In order to ensure that future communications can work freely and efficiently in various environments, this requires that the DSP that constitutes future communications must have a very high speed of processing signals in order to achieve various complex calculations, Unzip and compile code. At present, DSPs can be divided into fixed-point DSPs and floating-point DSPs according to their functional focus. Fixed-point DSPs are known for their low cost, and floating-point DSPs are known for their fast speed. If only one type of DSP is used, the potential of future communications cannot be maximized. In order to combine the advantages of fixed-point and floating-point, and break through the bottleneck of DSP technology, people have introduced an advanced multi-processing structure-VLIW structure, which can achieve a strong realization without increasing the clock speed. Digital signal processing capability, and it can have all the advantages of fixed-point DSP and floating-point DSP at the same time. In order to launch a series of more high-end new technology platforms, people began to pay attention to the development of DSP core technology, because the DSP core is equivalent to the computer CPU, known as the heart of DSP, a large number of algorithms and operations have to be passed It is done, so the quality of the core structure will directly affect the performance, power consumption and cost of the entire DSP chip.

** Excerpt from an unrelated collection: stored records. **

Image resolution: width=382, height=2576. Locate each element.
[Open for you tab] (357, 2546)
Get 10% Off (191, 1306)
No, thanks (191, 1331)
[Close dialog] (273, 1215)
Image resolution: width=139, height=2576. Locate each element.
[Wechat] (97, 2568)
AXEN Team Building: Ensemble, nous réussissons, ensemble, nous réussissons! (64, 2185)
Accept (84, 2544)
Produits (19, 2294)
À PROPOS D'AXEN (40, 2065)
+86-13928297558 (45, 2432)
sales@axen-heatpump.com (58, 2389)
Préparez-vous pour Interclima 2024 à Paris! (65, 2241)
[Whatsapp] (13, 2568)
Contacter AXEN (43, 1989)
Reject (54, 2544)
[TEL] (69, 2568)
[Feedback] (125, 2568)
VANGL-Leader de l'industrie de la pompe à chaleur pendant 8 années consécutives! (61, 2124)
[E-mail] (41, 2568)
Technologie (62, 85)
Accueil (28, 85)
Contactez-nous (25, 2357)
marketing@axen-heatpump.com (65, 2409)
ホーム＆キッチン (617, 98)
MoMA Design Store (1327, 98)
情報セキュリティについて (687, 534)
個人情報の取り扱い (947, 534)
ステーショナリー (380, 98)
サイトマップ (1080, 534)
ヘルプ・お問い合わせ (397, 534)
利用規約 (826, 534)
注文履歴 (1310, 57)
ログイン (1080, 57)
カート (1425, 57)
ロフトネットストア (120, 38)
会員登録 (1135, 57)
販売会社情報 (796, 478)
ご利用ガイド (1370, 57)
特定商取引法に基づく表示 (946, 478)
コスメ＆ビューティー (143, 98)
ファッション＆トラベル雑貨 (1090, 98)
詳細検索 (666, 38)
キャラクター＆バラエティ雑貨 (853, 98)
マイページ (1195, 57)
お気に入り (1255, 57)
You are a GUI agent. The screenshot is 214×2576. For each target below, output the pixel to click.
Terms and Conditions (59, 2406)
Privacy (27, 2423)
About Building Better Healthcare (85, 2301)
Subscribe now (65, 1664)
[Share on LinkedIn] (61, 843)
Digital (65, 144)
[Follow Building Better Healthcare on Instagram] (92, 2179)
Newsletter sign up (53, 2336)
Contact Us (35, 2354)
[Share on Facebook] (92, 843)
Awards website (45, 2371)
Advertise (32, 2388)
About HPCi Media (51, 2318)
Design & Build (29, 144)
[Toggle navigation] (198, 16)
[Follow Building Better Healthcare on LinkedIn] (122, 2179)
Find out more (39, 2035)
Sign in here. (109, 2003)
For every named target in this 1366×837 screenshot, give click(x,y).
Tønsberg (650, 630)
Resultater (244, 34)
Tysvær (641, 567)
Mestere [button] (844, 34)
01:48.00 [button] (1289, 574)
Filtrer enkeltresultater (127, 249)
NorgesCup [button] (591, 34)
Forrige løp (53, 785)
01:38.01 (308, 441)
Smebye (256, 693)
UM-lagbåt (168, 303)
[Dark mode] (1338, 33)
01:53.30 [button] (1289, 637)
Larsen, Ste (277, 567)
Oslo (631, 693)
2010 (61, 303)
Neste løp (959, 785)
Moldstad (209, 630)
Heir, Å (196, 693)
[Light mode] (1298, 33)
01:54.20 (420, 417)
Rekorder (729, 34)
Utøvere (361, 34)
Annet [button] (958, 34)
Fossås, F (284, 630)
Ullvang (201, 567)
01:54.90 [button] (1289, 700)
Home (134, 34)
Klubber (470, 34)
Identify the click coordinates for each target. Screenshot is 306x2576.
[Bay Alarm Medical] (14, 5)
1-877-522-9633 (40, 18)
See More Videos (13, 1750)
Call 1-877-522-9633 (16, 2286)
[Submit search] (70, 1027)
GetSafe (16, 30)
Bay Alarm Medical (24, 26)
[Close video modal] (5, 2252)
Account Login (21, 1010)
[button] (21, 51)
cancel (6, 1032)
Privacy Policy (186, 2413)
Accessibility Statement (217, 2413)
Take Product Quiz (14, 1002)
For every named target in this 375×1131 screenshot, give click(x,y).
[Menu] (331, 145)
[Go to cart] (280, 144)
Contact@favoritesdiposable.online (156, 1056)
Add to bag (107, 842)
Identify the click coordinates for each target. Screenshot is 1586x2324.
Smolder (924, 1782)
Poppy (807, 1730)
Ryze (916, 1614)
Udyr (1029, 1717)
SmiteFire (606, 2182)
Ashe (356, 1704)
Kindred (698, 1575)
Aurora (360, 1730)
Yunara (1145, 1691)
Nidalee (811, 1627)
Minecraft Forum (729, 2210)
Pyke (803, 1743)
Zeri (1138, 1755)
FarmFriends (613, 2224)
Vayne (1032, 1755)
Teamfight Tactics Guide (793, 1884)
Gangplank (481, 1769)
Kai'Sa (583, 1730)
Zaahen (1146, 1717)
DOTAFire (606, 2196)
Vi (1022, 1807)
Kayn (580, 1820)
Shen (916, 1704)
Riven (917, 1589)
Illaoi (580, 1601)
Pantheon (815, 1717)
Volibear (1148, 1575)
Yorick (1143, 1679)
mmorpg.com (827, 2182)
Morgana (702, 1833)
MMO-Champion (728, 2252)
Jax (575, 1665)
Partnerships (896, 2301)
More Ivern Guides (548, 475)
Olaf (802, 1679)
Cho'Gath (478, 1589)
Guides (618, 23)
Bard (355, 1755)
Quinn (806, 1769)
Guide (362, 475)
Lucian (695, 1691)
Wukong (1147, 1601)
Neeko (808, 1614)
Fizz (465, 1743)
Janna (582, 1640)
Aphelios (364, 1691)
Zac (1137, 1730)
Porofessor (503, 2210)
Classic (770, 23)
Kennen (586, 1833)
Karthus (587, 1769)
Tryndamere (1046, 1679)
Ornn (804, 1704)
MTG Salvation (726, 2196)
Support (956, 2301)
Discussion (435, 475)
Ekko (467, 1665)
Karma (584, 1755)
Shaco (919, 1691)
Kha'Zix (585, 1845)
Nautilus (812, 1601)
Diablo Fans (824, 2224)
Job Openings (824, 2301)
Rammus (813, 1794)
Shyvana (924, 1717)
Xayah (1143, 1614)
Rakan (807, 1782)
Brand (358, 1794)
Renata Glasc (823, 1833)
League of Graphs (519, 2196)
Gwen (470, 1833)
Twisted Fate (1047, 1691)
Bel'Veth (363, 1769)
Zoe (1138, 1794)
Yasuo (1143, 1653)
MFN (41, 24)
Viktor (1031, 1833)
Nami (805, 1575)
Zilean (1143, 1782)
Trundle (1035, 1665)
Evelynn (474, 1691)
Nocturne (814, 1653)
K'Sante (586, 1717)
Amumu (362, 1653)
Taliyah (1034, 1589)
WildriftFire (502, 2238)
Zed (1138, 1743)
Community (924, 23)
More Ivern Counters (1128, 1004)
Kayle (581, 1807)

Considering the need for wireless access to the Internet and the development of multimedia services in the future, Sun in the United States is now preparing to embed the company’s leading product-PersonalJava language into the DSP in order to further improve the DSP The degree of automation and intelligence in signal processing. Of course, other software languages, such as high-level C language, were also embedded in the previous DSP, but this language is powerless in processing network resources and multimedia information; and PersonalJava is a Java environment suitable for personal network connections and applications, based on this environment The personal communication system can download data and images from the network and the Internet. In addition, people are still researching and developing DSP that conforms to the MPEG-4 wireless decompression standard, which will provide a basis for future communication and transmission of various multimedia information.
As a case study, let’s consider the most common function in the digital field: filtering. Simply put, filtering is to process the signal to improve its characteristics. For example, filtering can remove noise or electrostatic interference from the signal, thereby improving its signal-to-noise ratio. Why use a microprocessor instead of an analog device to filter the signal? Let's take a look at its advantages:
The performance of analog filters (or more generally, analog circuits) depends on environmental factors such as temperature. The digital filter is basically not affected by the environment.
Digital filtering is easy to replicate within a very small tolerance, because its performance does not depend on the combination of devices whose performance has deviated from the normal value.
Once an analog filter is manufactured, its characteristics (such as passband frequency range) are not easy to change. Using a microprocessor to implement a digital filter, you can change the characteristics of the filter by reprogramming it.